_EXERCISE REQUIREMENTS_
The line containing "Given: Click the Feb 2024 axis label" marks the start. Return it and every later line of the listing below exactly, ending with the last one.

_GIVEN DATA_
********************
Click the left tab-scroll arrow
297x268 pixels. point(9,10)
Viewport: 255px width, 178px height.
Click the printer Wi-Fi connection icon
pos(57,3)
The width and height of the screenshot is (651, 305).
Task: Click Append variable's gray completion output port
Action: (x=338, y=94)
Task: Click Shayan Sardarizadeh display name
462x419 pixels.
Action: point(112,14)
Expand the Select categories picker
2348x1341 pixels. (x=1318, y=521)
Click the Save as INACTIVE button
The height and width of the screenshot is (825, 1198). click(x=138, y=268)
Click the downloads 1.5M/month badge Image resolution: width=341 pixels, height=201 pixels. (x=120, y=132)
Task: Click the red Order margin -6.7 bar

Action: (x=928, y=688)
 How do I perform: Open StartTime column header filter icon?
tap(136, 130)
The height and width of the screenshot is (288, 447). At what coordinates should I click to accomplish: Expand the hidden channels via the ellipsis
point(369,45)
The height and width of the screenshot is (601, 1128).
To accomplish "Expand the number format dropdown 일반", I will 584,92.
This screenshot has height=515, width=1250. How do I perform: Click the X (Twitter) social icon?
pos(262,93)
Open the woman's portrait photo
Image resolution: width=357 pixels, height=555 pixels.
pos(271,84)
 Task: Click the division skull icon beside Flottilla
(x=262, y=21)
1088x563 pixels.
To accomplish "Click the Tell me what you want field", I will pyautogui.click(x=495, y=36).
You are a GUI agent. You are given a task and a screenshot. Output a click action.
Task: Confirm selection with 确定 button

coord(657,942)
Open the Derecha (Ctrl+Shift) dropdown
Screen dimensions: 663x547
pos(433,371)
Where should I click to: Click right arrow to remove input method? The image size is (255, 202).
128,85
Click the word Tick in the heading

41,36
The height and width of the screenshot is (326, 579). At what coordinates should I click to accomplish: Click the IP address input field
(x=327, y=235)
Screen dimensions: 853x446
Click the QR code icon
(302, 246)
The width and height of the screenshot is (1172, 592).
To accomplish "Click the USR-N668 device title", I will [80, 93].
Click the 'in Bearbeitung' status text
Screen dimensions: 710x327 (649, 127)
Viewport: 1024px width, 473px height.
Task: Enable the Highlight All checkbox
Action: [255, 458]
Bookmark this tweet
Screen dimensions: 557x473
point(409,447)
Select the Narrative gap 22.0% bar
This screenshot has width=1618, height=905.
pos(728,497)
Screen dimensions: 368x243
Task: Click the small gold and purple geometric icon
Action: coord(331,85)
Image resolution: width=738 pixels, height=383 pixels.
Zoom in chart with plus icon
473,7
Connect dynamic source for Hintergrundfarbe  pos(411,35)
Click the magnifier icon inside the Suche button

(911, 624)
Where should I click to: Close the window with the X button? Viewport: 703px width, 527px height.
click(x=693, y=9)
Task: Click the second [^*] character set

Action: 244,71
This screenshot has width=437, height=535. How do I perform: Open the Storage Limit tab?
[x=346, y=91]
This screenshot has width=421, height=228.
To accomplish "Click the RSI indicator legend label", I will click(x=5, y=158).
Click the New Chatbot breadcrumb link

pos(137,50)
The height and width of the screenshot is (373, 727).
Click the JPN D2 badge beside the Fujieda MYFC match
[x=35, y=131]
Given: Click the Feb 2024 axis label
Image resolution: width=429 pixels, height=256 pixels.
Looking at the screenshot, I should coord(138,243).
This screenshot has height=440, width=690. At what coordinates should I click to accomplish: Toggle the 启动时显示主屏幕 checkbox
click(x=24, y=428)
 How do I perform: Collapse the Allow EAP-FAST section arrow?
********************
_TASK OUTPUT_
Given: Click the Feb 2024 axis label
Image resolution: width=429 pixels, height=256 pixels.
Looking at the screenshot, I should coord(138,243).
This screenshot has height=440, width=690. At what coordinates should I click to accomplish: Toggle the 启动时显示主屏幕 checkbox
click(x=24, y=428)
 How do I perform: Collapse the Allow EAP-FAST section arrow?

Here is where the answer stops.